▶ Records for the task:
_ _ _ _ _

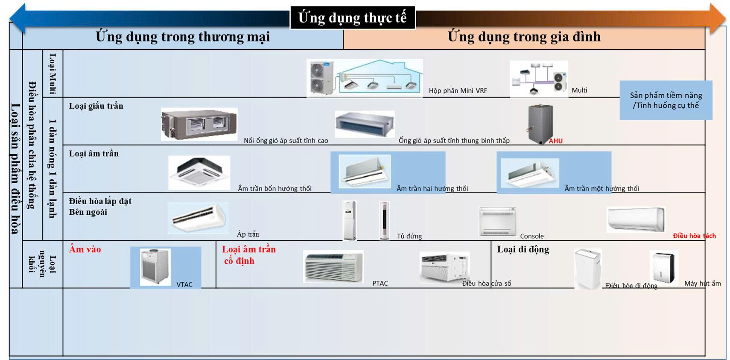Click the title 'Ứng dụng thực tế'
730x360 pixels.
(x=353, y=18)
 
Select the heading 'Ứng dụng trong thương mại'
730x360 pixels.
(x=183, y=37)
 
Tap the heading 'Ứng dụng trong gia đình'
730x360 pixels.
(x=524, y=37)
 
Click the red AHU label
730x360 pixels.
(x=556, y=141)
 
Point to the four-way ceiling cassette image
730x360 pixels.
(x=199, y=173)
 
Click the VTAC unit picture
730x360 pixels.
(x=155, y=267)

_ _ _ _ _

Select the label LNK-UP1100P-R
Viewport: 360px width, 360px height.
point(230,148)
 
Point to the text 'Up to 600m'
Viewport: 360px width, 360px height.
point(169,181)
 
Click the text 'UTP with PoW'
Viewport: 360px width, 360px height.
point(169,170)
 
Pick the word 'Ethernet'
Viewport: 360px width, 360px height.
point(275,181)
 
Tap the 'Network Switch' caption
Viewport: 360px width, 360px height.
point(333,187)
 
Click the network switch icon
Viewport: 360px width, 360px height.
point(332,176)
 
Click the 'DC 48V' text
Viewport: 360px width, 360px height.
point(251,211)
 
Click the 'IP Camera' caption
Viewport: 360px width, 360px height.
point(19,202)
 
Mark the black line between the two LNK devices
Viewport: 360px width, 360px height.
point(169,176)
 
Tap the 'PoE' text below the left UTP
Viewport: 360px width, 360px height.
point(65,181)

_ _ _ _ _

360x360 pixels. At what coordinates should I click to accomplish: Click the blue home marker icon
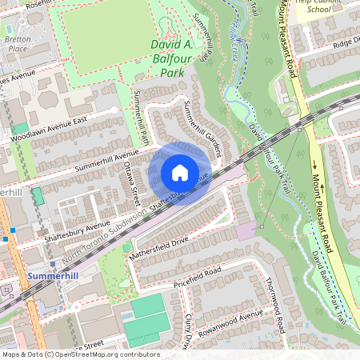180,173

_ _ _ _ _

▶ What you have to do:
Can you reproduce, word for word, the lines of the records running from the one containing "Click the red AHU label" up to and including the one containing "(x=155, y=267)"?

▶ Answer:
Click the red AHU label
730x360 pixels.
(x=556, y=141)
 
Point to the four-way ceiling cassette image
730x360 pixels.
(x=199, y=173)
 
Click the VTAC unit picture
730x360 pixels.
(x=155, y=267)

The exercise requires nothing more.